Blinde Flecken einer Industrieregion
Gewerbegebiete gelten unter Archilovern nicht als besonders instagrammable. Auch der sonntägliche Familienausflug führt, wenn überhaupt, höchstens zum Tag der offenen Tür ins blechkistenverstellte Industriegebiet draußen vor der Stadt. Is ja auch schmutzig da. Doch weil die Produktion längst nicht mehr so viel Lärm und Dreck ausstößt wie noch vor Jahrzehnten, weil eine rigide trennende Planung vielerorts zu einem katastrophalen Siedlungsbrei geführt hat (der noch dazu unendliche Pendlerströme produziert), weil Gewerbegebiete schon rein flächenmäßig eine unfassbar große Ressource darstellen (rund 75.000 Hektar allein in Baden-Württemberg) und die Landesregierung den Flächenverbrauch bis 2035 auf Netto-Null senken will, rücken die einst großzügig ausgewiesenen Areale zunehmend in den Blick der Planerinnen und Planer. Die 2020 verabschiedete Charta von Leipzig plädiert (wie auch die IBA’27) für die nutzungsgemischte Produktive Stadt, das deutsche Planungsrecht erfand tollkühn das »Urbane Gebiet«, in dem Gewerbe und Wohnen sich ziemlich unverfroren mischen dürfen.
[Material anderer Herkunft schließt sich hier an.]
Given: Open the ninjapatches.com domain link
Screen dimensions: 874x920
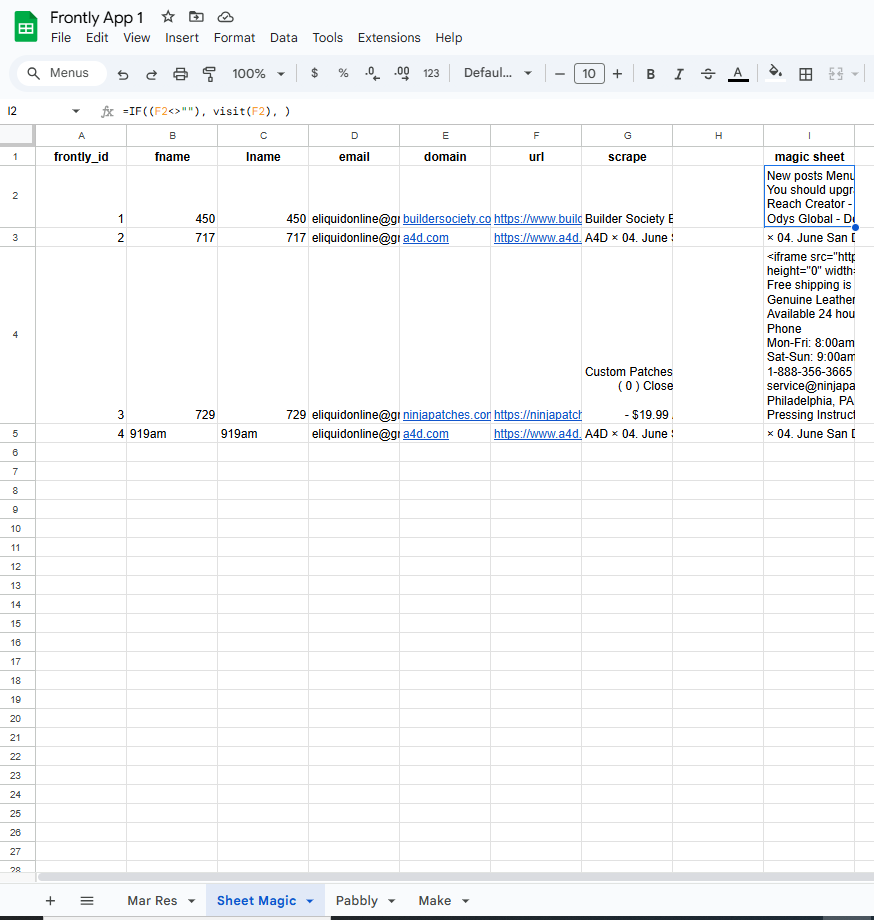Looking at the screenshot, I should point(446,415).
Dessen Umsetzung aus dem Bestand heraus würde freilich bedeuten, Dinge anders zu machen als gewohnt, dabei lieb gewordene Geschäftsmodelle zu überwinden und womöglich sogar mit anderen Menschen ins Gespräch zu kommen. Huch?
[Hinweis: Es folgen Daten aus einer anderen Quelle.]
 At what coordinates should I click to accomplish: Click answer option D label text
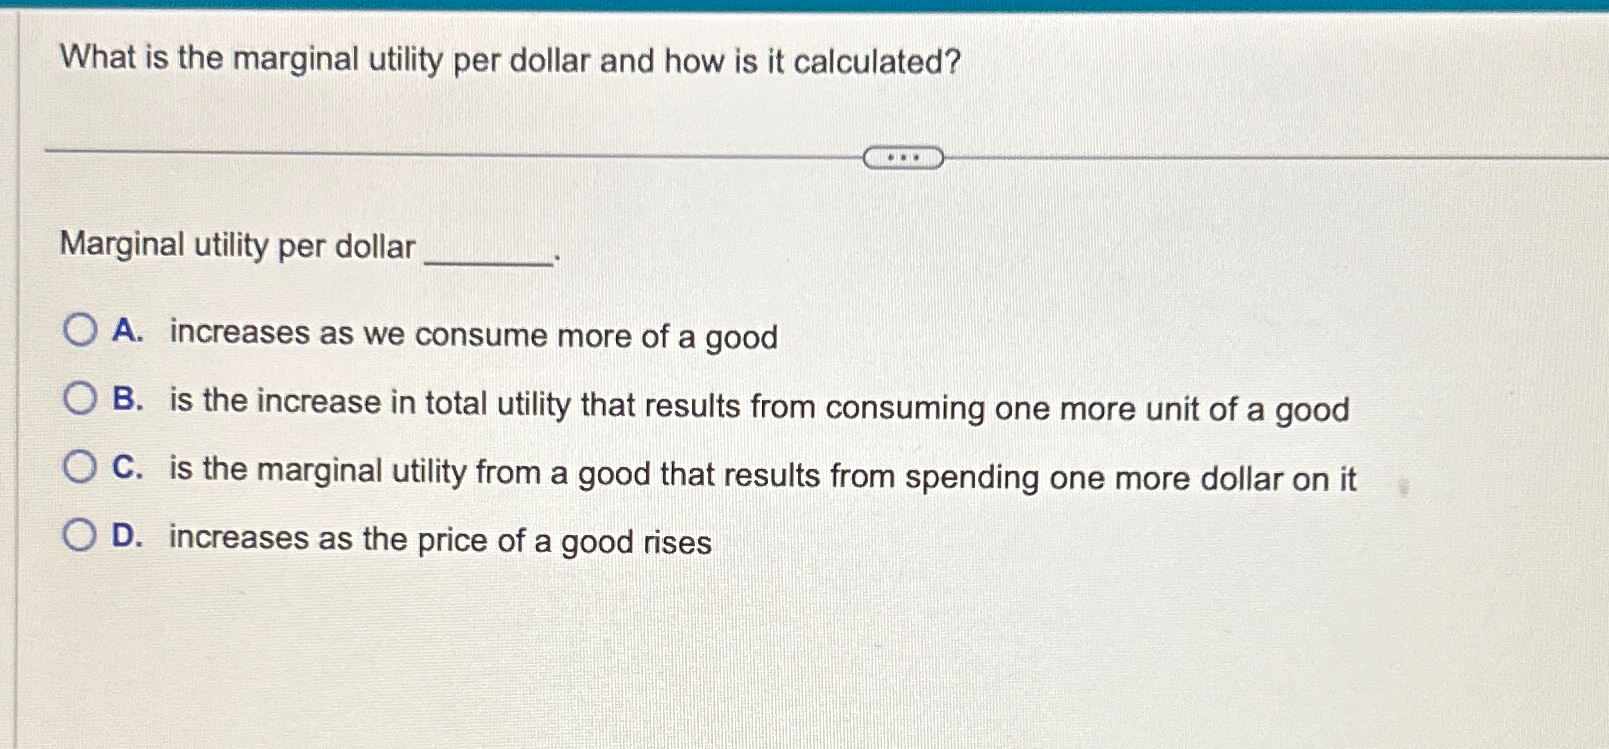pyautogui.click(x=438, y=540)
Also geht das, aus ungestalten, fragmentierten und unternutzten Orten attraktive Stadträume zu machen? Und wo wendet dann der LKW?
Anlässlich der sehenswerten Wanderausstellung »Wir bauen BW – Baukultur in Baden-Württemberg gestern, heute und morgen«, die noch bis 12. April im Fellbacher Rathaus gastiert, und dem vor Ort bearbeiteten IBA-Projekt »Agriculture meets Manufacturing«, diskutierte am vergangenen Donnerstag eine Runde aus Vertreterinnen und Vertretern des Landes, der Kommune, der Fellbacher Gewerbetreibenden, des BDA und der IBA’27 über »Vergessene Stadträume – Baukultur im Gewerbegebiet?«
Dabei wurde nicht nur deutlich, dass Architektur und Unternehmen sich hierzulande noch viel zu oft auf dem Feld einer fassadenhaften »Signature Architecture« missverstehen, statt ernsthaft die räumlichen Qualitäten von gewerblich genutzten Gebäuden zu verhandeln – und zu bauen.
Klar wurde auch, dass es zielgerichtete Förderung durch Bund und Land und eine starke Kommune braucht, um die Entwicklung mit strategisch klugen Maßnahmen und einem langfristigen Quartiersmanagement anzuleiten. Fellbach hat sich, wie Dr. Markus Müller vom Ministerium für Landesentwicklung und Wohnen als Fazit formulierte, aufgemacht, ein dickes Brett zu bohren. Gut so, findet auch die IBA.
Warum eine Region, die ihre produzierenden Unternehmen stolz vor sich herträgt und noch dazu händeringend Gewerbeflächen sucht, sich mit auf Kooperation und Austausch basierenden baulichen Lösungen allerdings so schwer tut, böte ausreichend Stoff für weitere Diskussionen. Vielleicht könnte dann der eine oder andere Zaun einer Gemeinschaftsfläche weichen?